FIG. 1 is a conceptual diagram of a cooling device according to the present invention.

FIG. 2 is a longitudinal sectional view of a cooling device showing one embodiment of the present invention.

FIG. 3 is a front view of the cooling device shown in FIG. 2;

FIG. 4 is a longitudinal sectional view showing a state where a work cradle of the cooling device shown in FIG. 2 is raised.

FIG. 5 is a longitudinal sectional view showing a state where an upper lid of the cooling device shown in FIG. 2 is closed.

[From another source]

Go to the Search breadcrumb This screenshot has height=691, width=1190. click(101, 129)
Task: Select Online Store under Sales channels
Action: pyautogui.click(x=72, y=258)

FIG. 6 is a view showing a work process including a cooling process in a process order.

[Explanation of symbols]

10 ... airtight container, 11 ... container body, 12 ... top lid, 15 ...
Lid drive mechanism, 16: transfer mechanism, 17: water supply mechanism, 18
... Evacuating means, 19 ... Control means, 20 ... Work cooling device, W ... Work.

Claims (1)

(57) [Claims] 1. A base frame and a container body having an opening upward is provided on the base frame, is opposed deployed on the opening of the container body and the opening
The opening and closing of the opening is performed by raising and lowering the
An upper lid constituting an airtight container with the container main body, and an upper lid provided on the base frame and driving the upper lid up and down.
Therefore, a lid driving mechanism for opening and closing the upper lid, and a horizontal rail provided on the side of the airtight container
And a work that is provided movably along the rail and
A work support seat for placing the work support seat.
Extends between the container body and the upper lid when the lid is opened, and
Movable that constitutes the movement path of the work between the container body and the top lid
A transfer mechanism including a table, and a movable mechanism provided in the airtight container so as to be movable up and down.
The work is carried between the container body and the top lid by the table.
Work receiving table that receives the work from the movable table when
And an actuator that drives the work table up and down
A cradle drive mechanism, a water supply mechanism for spraying water to the work in the container, a vacuum means for discharging air in the container to make the inside of the container negative pressure, and a negative pressure in the container. A work cooling device comprising: control means for maintaining a predetermined time.